Genetically engineered killer zombie mice? Not quite

killahmouse
A mouse designed to act on its own instinct to hunt. Credit: Ivan de Araujo/Popular Science

Neuroscientists at Yale University published a paper  [On Jan. 12, 2017,] in the journal Cell showing how they could trigger a mouse’s predatory instincts with a clever genetic trick. Key word: instinct. They’re not engineering mice to be mindless killers, roaming cages in search of their next target. They’re prompting the mice to do something they already do in the wild: hunt.

And yes, they did turn the mice into unusually efficient hunters,…[b]ut it’s a totally natural instinct that wild mice have to have in order to survive—we just don’t normally observe it, because we see mice in cages chowing on food pellets.
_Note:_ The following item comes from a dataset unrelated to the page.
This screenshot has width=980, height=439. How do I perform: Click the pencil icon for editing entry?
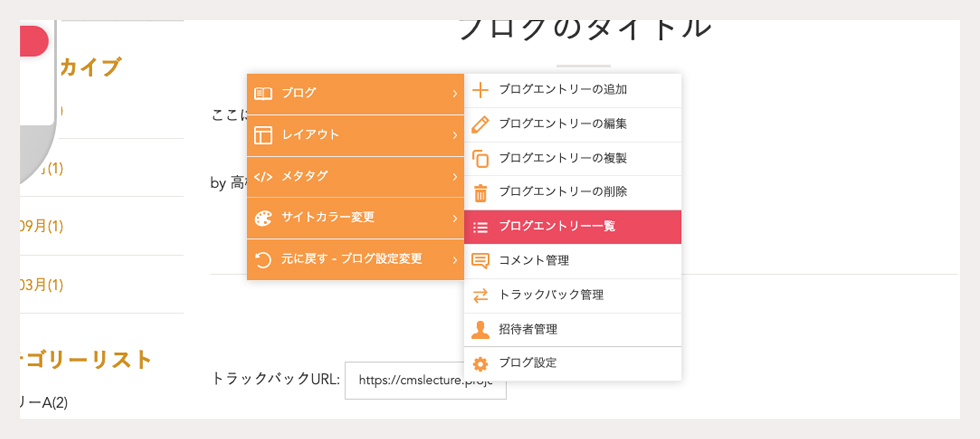pyautogui.click(x=480, y=124)
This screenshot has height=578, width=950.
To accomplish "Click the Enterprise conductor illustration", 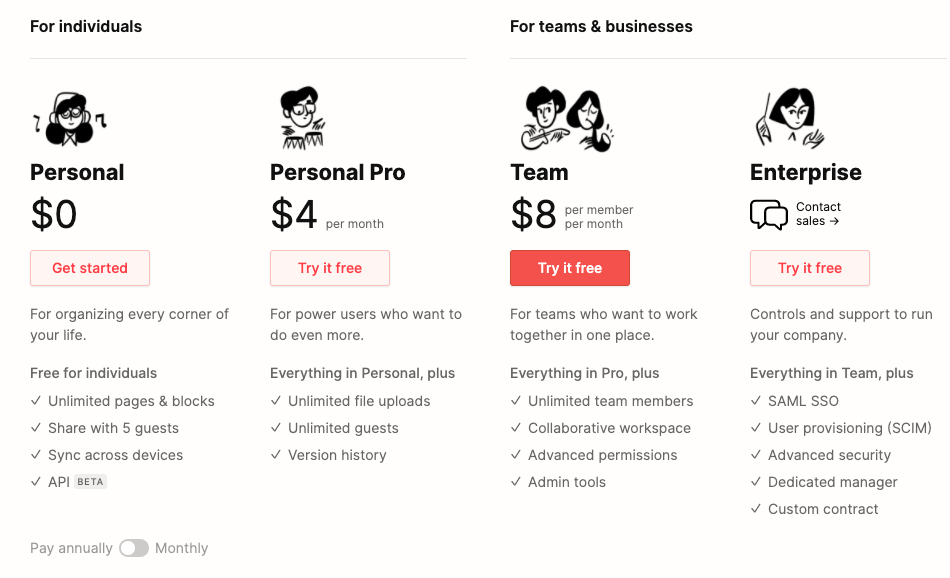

One of the most powerful, technologically-advanced tools in the neurobiology arsenal is a technique [called optogenetics, which], when described broadly, sounds a lot like mind-control.

To use optogenetics to activate a mouse’s predatory instinct is as simple as identifying a set of neurons that are sufficient to trigger the predatory behavior. This helps scientists understand how the brain controls hunting. It doesn’t make mice into zombies.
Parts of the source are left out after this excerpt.